The snake served as a powerful tool with which Hockney could test the bounds of painting, not only through its sexual undertones, but also through its stylistic versatility. Inspired by Picasso’s 1960 retrospective at the Tate, Hockney began to conceive style as an element that could be played with and even mocked. For the artist, this did not only necessitate a demonstration of versatility, but also an ability to mimic his contemporaries, in order to undermine their very premises. In the same year as 3 Snakes, Hockney submitted four works for the exhibition Young Contemporaries in London, all of which displayed stylistic multiplicity through illusionism and flatness, representing the processes available to the medium of paint. “I was conscious of the current ideas about painting. For instance flatness: flatness was something that people really talked about then and I was interested in” (David Hockney cited in: Nikos Stangos, Ed., David Hockney by David Hockney, London 1976, p. 88).

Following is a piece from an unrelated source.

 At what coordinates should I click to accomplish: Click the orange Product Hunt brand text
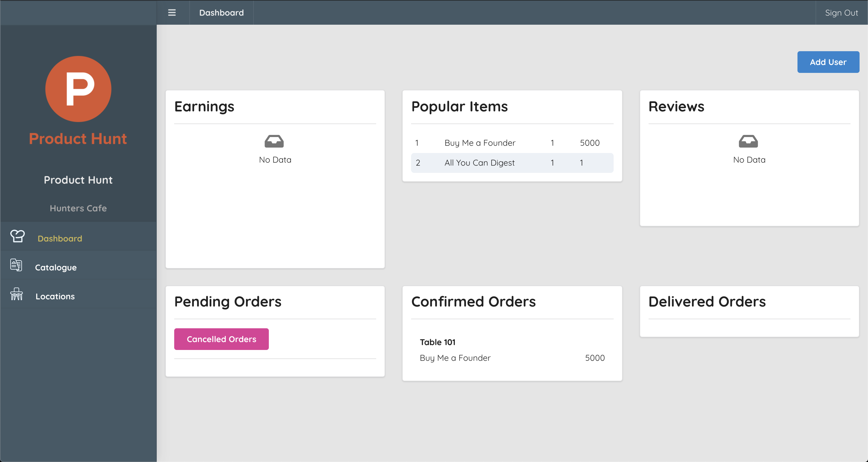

3 Snakes both inherits and parodies the post-painterly abstraction of artists like Morris Louis and Kenneth Noland – the rivulets of paint on unprimed canvas mimic Louis, while the concentric circles and inverted-V shapes, mock Noland’s chevrons. In the process, it tests the bounds of representation and illusion, cunningly appearing like decoration on canvas, as the depicted flatness of the snakes fuse with the literal flatness of the canvas. Through this seminal work, Hockney revitalises the practice of paint by addressing the very basics of art, bringing his snakes to life at a moment when the death of painting had been proclaimed.